El único que declara es C., el hijo de los dueños de la casa de Callosa donde permaneció retenida y brutalmente violada la víctima durante horas. Su hermana es la que ha avisado a la policía al descubrir la escena. C. admite haber mantenido relaciones con la víctima. “Que cuando sucedieron los hechos estaban todos bebidos y la chica también, que no la han forzado en ningún momento, que le han contado y él mismo recuerda que sí ha mantenido relaciones sexuales con la chica… que no recuerda cómo empezaron esas relaciones con la chica pero ya venían tonteando en el coche de camino a Callosa”.

La víctima difícilmente pudo “tontear” con sus captores en el estado en que se encontraba

Otro detalle inexacto que se contradice con el testimonio del testigo del piso de Benidorm donde por la mañana había arrancado la agresión a la víctima que terminó horas después en Callosa.

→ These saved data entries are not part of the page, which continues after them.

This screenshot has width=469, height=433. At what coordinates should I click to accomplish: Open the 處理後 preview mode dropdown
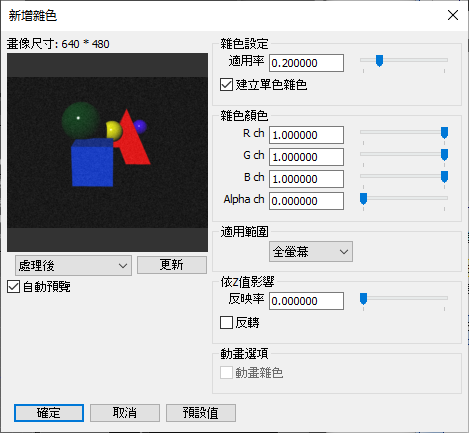point(73,266)
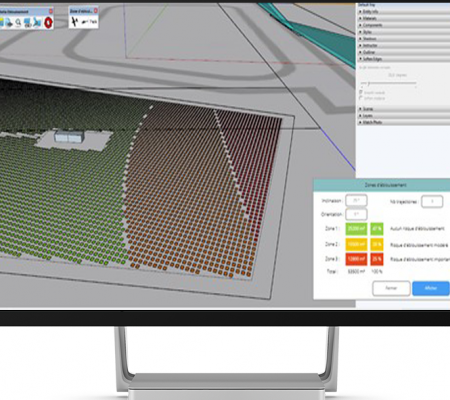Expand the Components panel

403,25
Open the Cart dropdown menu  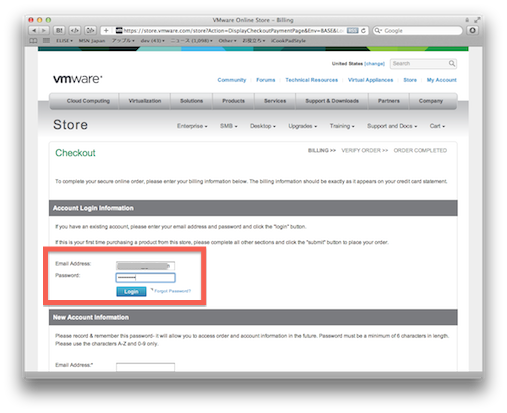(437, 126)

Ese testigo cuenta que ya en ese momento la víctima estaba asustada, consciente pero con su voluntad anulada por completo mientras la zarandeaban, le rompían la ropa y “la magreaban”. La víctima difícilmente pudo “tontear” con sus captores en el estado en que se encontraba. Sí coincide con el testigo en que los agresores sólo eran cuatro. “que sólo eran los cuatro, no hay una quinta persona y no recuerda que hayan estado en un piso de Benidorm, que él no grabó nada y cree que los demás tampoco”. Otra incongruencia más, el vídeo les implica a todos y además en las imágenes se ve que otro de ellos también está con el móvil parece que grabando o haciendo fotografías.

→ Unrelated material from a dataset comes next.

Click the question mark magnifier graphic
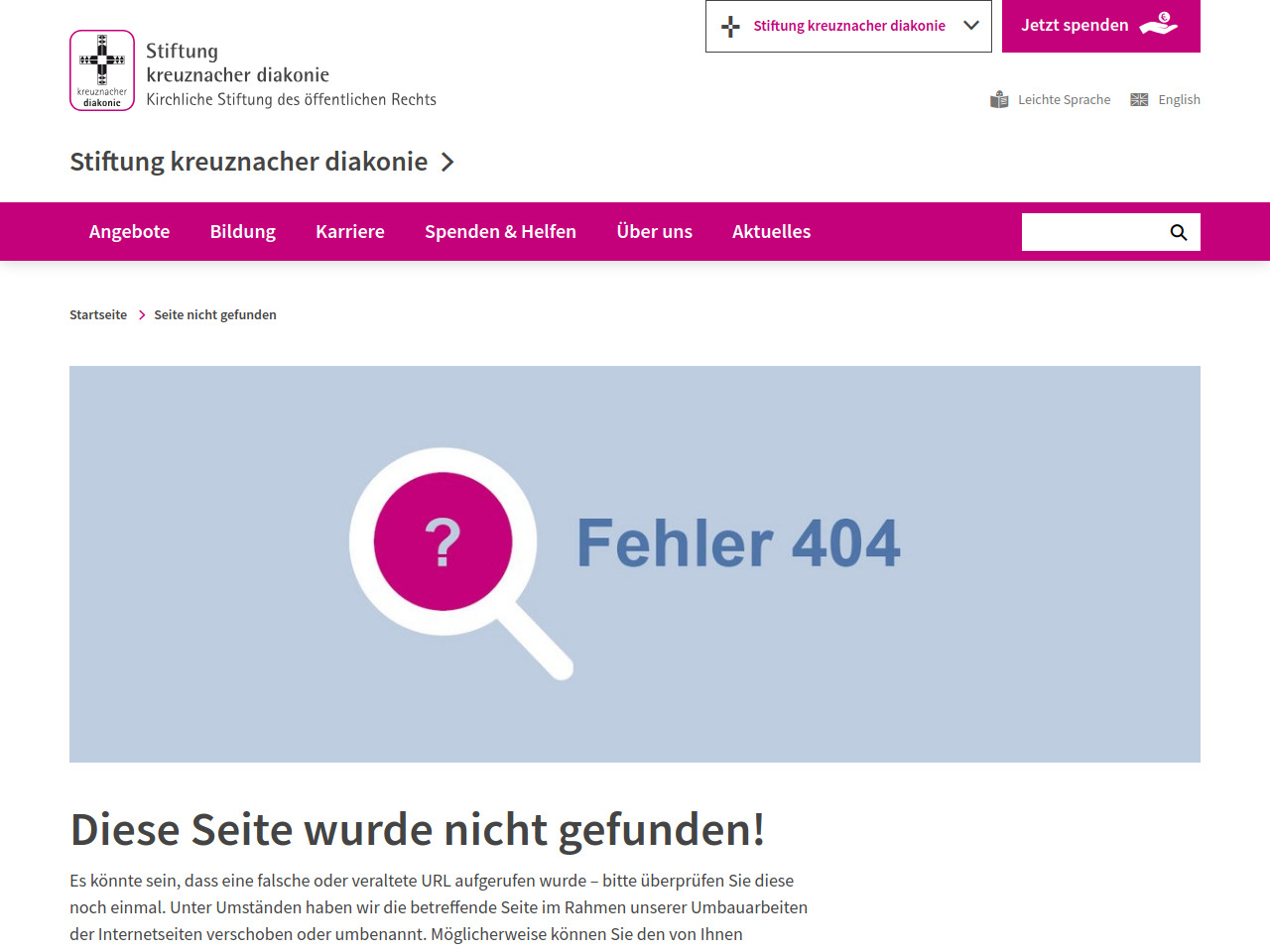1270x952 pixels. click(x=444, y=543)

El contenido de las declaraciones posteriores ante la juez del caso no ha trascendido pero OKDIARIO sí ha tenido acceso al auto de la jueza en el que envía a los cuatro a prisión provisional. Un auto esclarecedor y demoledor para los cuatro acusados. “Los indicios son claros, las declaraciones de la víctima, los testigos, el atestado de la Guardia Civil y el vídeo que ellos mismos han grabado. Un vídeo degradante, vejatorio y de extrema dureza donde se observa cómo la víctima no tiene control sobre sí misma, no es capaz de moverse, ni siquiera de erguir la cabeza, se queja, dice que “nooooo” , la manejan continuamente y a la vez la agreden sexualmente los cuatro mientras se escucha alguna risa y tienen todo el control de la situación”.

El abogado de la víctima, Francisco González ya apunta que los hechos podrían constituir un delito de agresión sexual continuada que aparejaría la máxima pena en estos casos.